Twardziel - tekst dla facetów
Z
narodzeniem Jezusa Chrystusa było tak.
Po
zaślubinach Matki Jego, Maryi, z Józefem, wpierw nim zamieszkali razem,
znalazła się brzemienną za sprawą Ducha Świętego. Mąż Jej, Józef, który był
człowiekiem sprawiedliwym i nie chciał narazić Jej na zniesławienie, zamierzał
oddalić Ją potajemnie.
Gdy powziął
tę myśl, oto anioł Pański ukazał mu się we śnie i rzekł: «Józefie, synu Dawida,
nie bój się wziąć do siebie Maryi, twej Małżonki; albowiem z Ducha Świętego
jest to, co się w Niej poczęło. Porodzi Syna, któremu nadasz imię Jezus, On
bowiem zbawi swój lud od jego grzechów».
A stało się
to wszystko, aby się wypełniło słowo Pańskie powiedziane przez Proroka: «Oto
Dziewica pocznie i porodzi Syna, któremu nadadzą imię Emmanuel», to znaczy Bóg
z nami.
Zbudziwszy
się ze snu, Józef uczynił tak, jak mu polecił anioł Pański: wziął swoją
Małżonkę do siebie.
Mt 1, 18-24
Rozważanie
dzisiejszego fragmentu Mateuszowej Ewangelii warto zacząćod wyjaśnienia, czym
były te wspomniane w tekście zaślubiny, skoro małżonkowie nie zamieszkali jeszcze
razem. Kontekst opisanego wydarzenia wskazuje, iż tak naprawdę mowa jest tu o
zaręczynach, rozpoczynających najczęściej roczny okres narzeczeństwa.
Samo
zawarcie małżeństwa następowało z chwilą
przeprowadzki panny młodej do domu męża. Potajemne oddalenie planowane przez
Józefa, to wręczenie ojcu narzeczonej znanego Prawu Mojżeszowemu listu
rozwodowego, czyli zerwanie zaręczyn,
jako alternatywy dla postawienia Maryi zarzutu zdrady, czyli
wiarołomstwa.
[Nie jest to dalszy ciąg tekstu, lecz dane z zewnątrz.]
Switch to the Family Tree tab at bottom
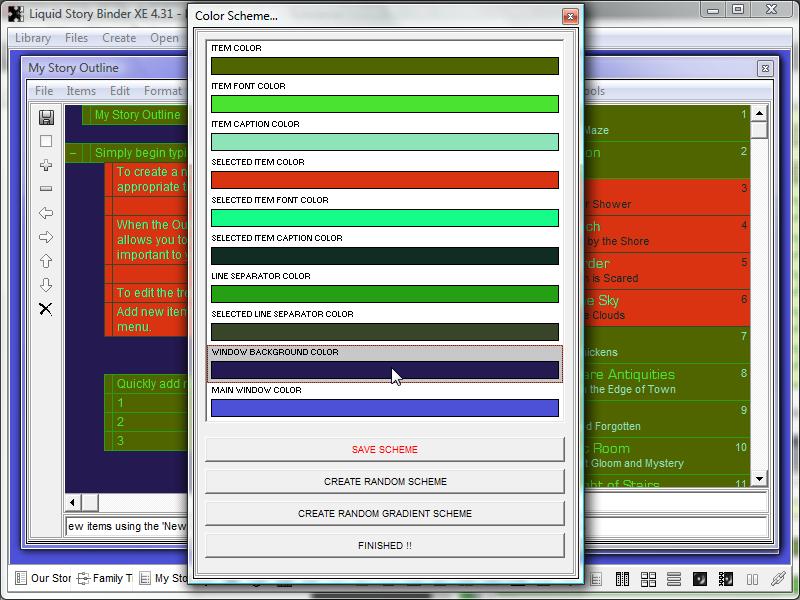This screenshot has height=600, width=800. 105,578
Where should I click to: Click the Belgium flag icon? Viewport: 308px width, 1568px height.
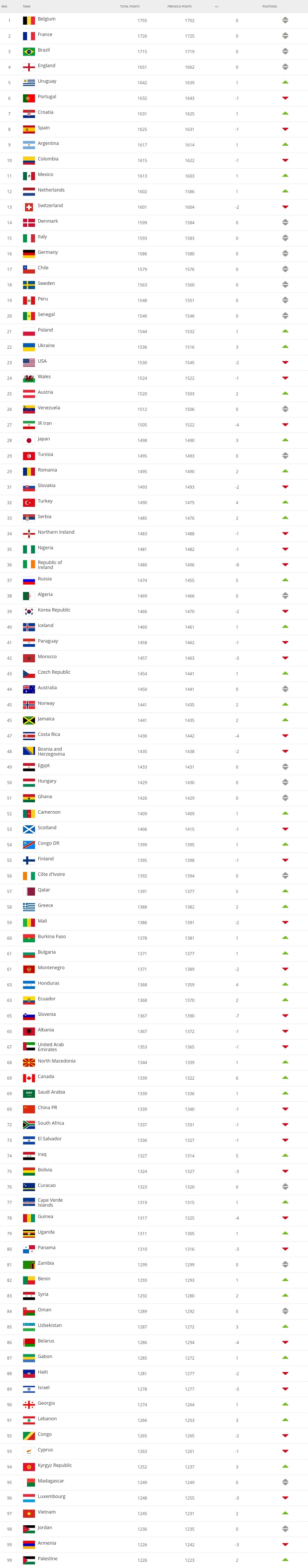[29, 21]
Narzeczeni byli bowiem od zaręczyn zobowiązani do wierności,
której niedochowanie zgodnie z prawem oznaczać mogło dla Maryi śmierć poprzez
ukamienowanie.
Warto
dziś przyjrzeć się Św. Józefowi, Wielkiemu Milczącemu Ewangelii. Podczas gdy
Ewangeliści odnotowują słowa wypowiedziane przez bohaterów pierwszych stron
swych dzieł, jak słowa Zachariasza, Elżbiety czy później ich syna, Jana
Chrzciciela, a także Maryi, Józefowi nie przypisano ani jednego wypowiedzianego
słowa.
Tak
w ogóle Św. Józef to niesamowita postać. Tak pokorny i tak wręcz niezauważalny,
że żaden z czworga autorów Ewangelii nie zapisał żadnej informacji o jego śmierci. Tak jak
skromnie żył, tak skromnie odszedł. Przykładając dzisiejszą miarę do jego
postaci, przeciwieństwo współczesnego idola. Antycelebryta.
A
czy można wyobrazić sobie historię zbawienia bez Józefa? To niemożliwe… Gdyby nie jego, trzeba to
jasno powiedzieć, heroiczna z punktu widzenia mężczyzny tamtych czasów
decyzja, Maryja zginęła by pod gradem kamieni.
Czy wiara Maryi ze sceny Zwiastowania różniła się tak bardzo od wiary Józefa, w
przesłanie otrzymane podczas snu?
Oboje
uwierzyli przecież, że Jezus zostanie poczęty i został poczęty z Ducha
Świętego. To prawda, że Maryja wyraziła na to zgodę, lecz Józef tak po prostu w
to uwierzył. Bezwarunkowo. Czy jego wiara tak bardzo różni się od wiary
Abrahama? Abraham uwierzył Bożej obietnicy, że stanie się ojcem pomimo
podeszłego wieku. Józef uwierzył, że Ojcem Syna Maryi będzie sam Bóg
Potem, już po Narodzinach, Józef
znowu wierzy Bogu i słucha Boga, zabierając swą Rodzinę do Egiptu. Znów
wszystko rzuca, stawia na jedną kartę, kolejną kartę historii zbawienia. Tą
sprawę Bóg załatwia z Józefem, nie z Maryją… Są po prostu sprawy, które
załatwia się jak facet z facetem, nie przysparzając zmartwień kobietom.
A potem droga od cudów do normalnego
życia, do zarabiania na utrzymanie swych bliskich. W Nazarecie. I na tym kończy
się znana nam historia Józefa.
Bohater, twardziel, heros wiary. I
zwykły skromny człowiek, rzemieślnik, ojciec rodziny. To wszystko w jednej
niedocenianej osobie. Wzór dla prawdziwego mężczyzny. Ile jest we mnie z Józefa?